EXERCISE MATERIALS:
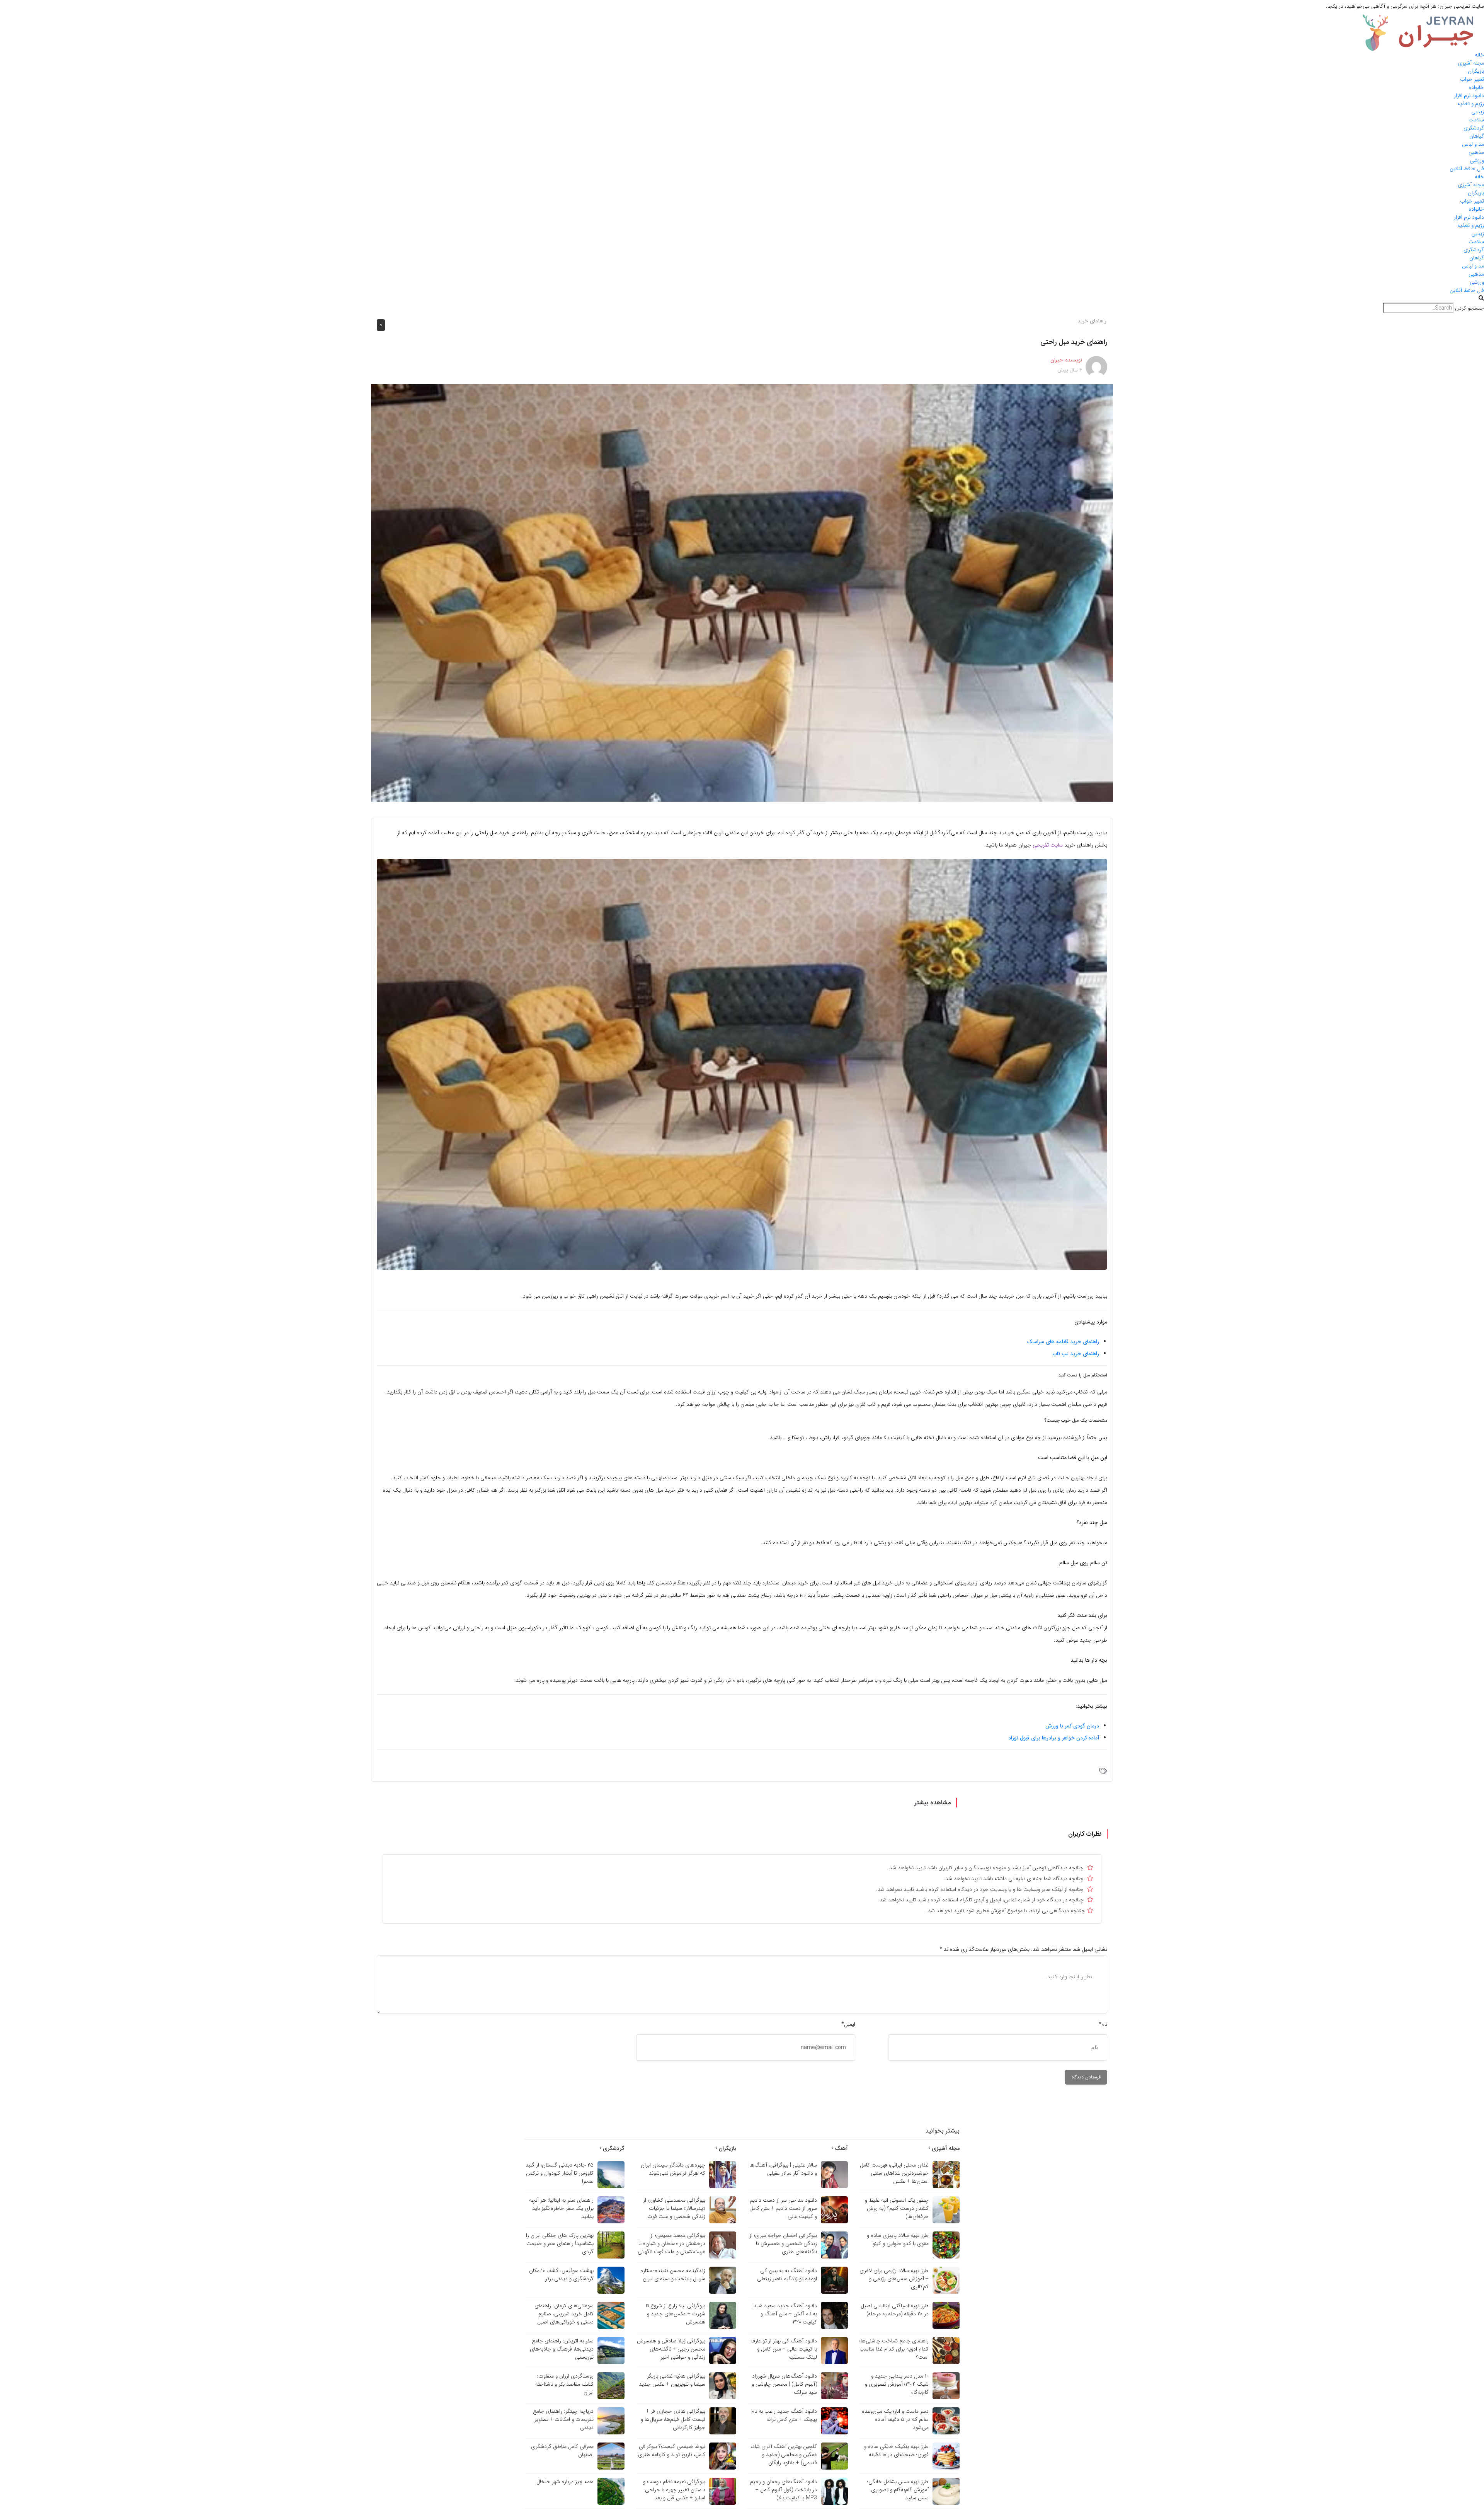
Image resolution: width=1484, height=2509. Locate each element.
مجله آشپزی (1471, 63)
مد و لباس (1473, 144)
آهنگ (840, 2148)
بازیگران (1476, 71)
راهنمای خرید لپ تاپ (1075, 1353)
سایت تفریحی (1048, 845)
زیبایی (1477, 111)
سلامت (1476, 120)
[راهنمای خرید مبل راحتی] (742, 592)
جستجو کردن (1469, 308)
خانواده (1476, 87)
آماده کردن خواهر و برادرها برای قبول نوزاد (1053, 1738)
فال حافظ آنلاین (1467, 168)
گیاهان (1476, 136)
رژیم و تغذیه (1470, 103)
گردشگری (1474, 128)
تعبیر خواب (1472, 79)
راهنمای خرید (1091, 321)
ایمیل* (848, 2024)
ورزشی (1477, 160)
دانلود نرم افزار (1469, 95)
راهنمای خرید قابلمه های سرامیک (1063, 1341)
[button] (742, 299)
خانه (1479, 55)
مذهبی (1476, 152)
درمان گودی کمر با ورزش (1072, 1726)
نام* (1103, 2024)
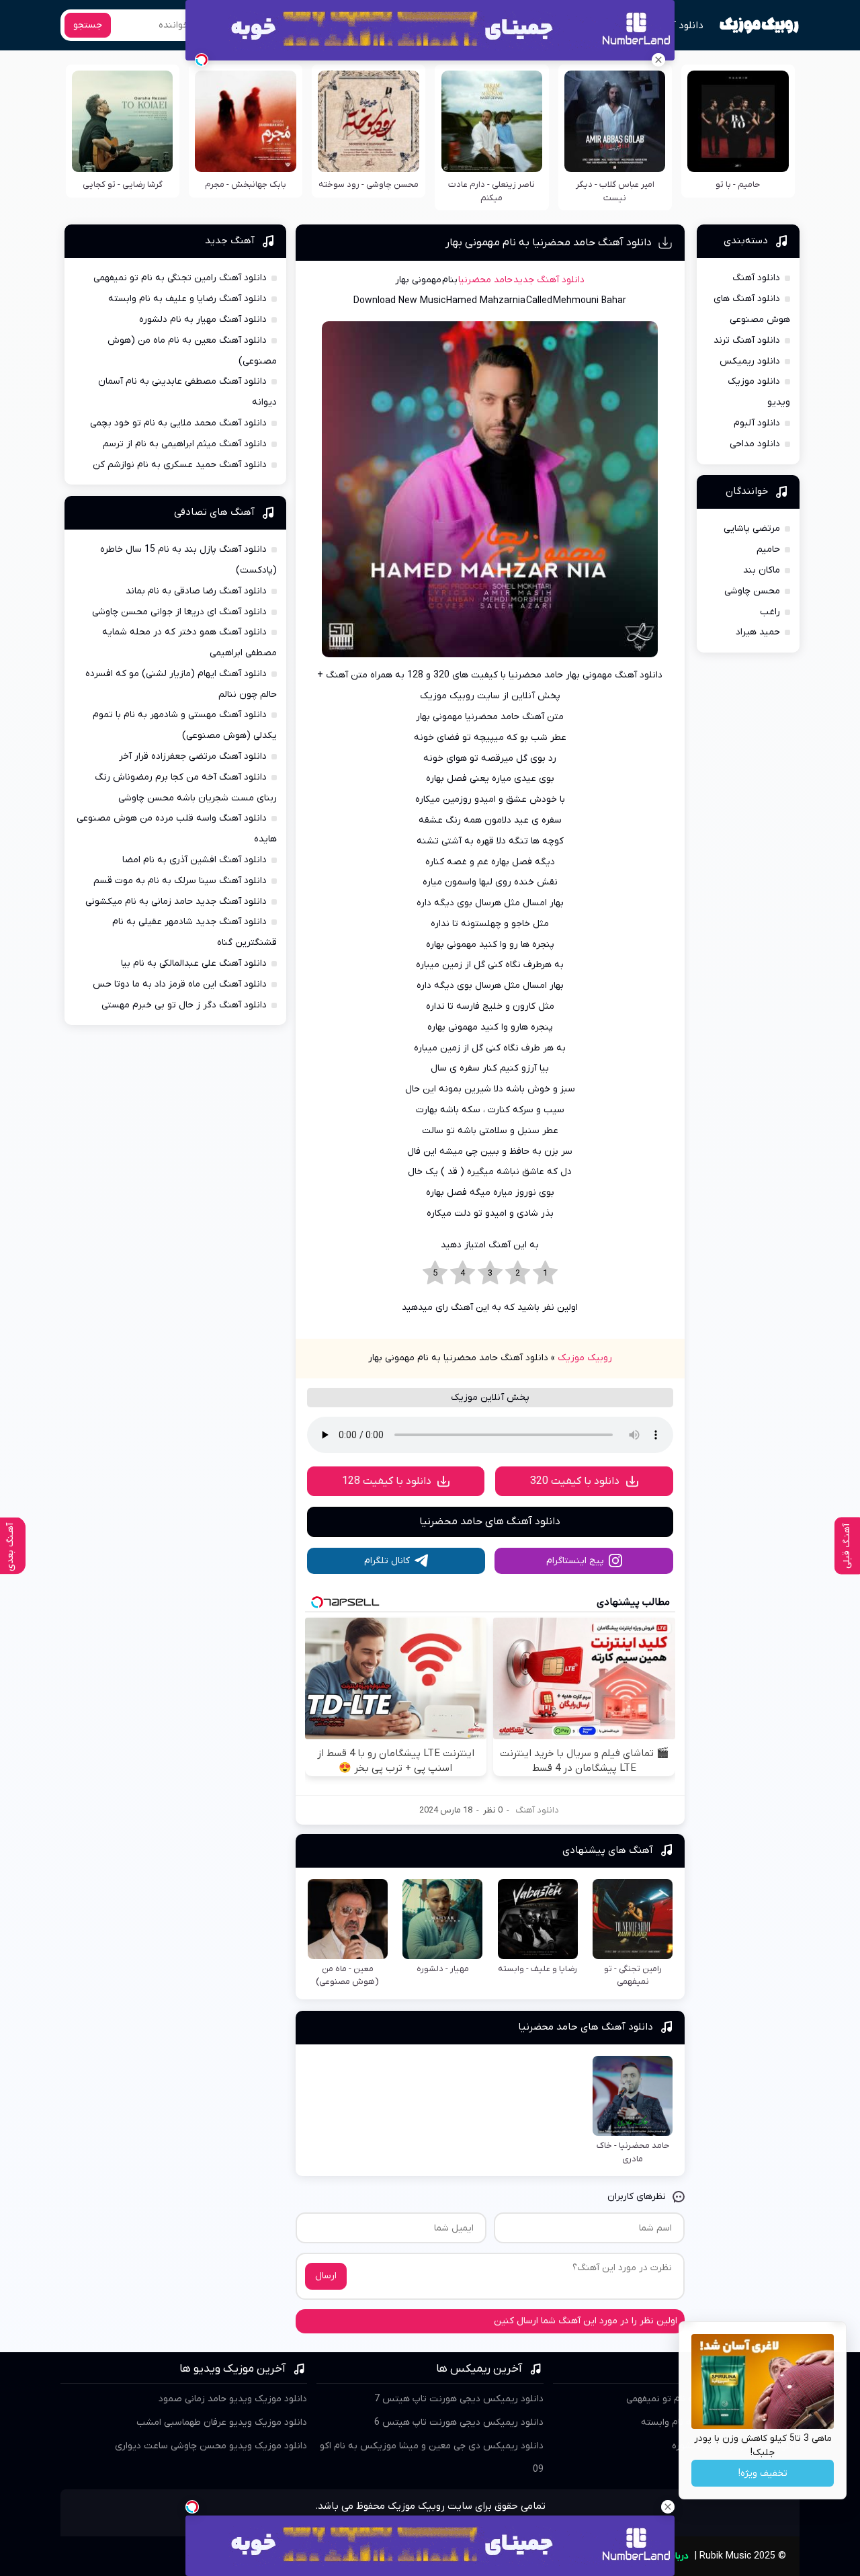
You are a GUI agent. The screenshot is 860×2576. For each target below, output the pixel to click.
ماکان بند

TASK DETAILS: None of the pictures belongs in the answer, but all the entries must be repeated exactly.

OUTPUT:
Image resolution: width=1484, height=2509. Locate each element.
مجله آشپزی (1471, 63)
مد و لباس (1473, 144)
آهنگ (840, 2148)
بازیگران (1476, 71)
راهنمای خرید لپ تاپ (1075, 1353)
سایت تفریحی (1048, 845)
زیبایی (1477, 111)
سلامت (1476, 120)
[راهنمای خرید مبل راحتی] (742, 592)
جستجو کردن (1469, 308)
خانواده (1476, 87)
آماده کردن خواهر و برادرها برای قبول نوزاد (1053, 1738)
فال حافظ آنلاین (1467, 168)
گیاهان (1476, 136)
رژیم و تغذیه (1470, 103)
گردشگری (1474, 128)
تعبیر خواب (1472, 79)
راهنمای خرید (1091, 321)
ایمیل* (848, 2024)
ورزشی (1477, 160)
دانلود نرم افزار (1469, 95)
راهنمای خرید قابلمه های سرامیک (1063, 1341)
[button] (742, 299)
خانه (1479, 55)
مذهبی (1476, 152)
درمان گودی کمر با ورزش (1072, 1726)
نام* (1103, 2024)
You are a GUI agent. The screenshot is 860×2576. For each target below, output the pixel to click.
ماکان بند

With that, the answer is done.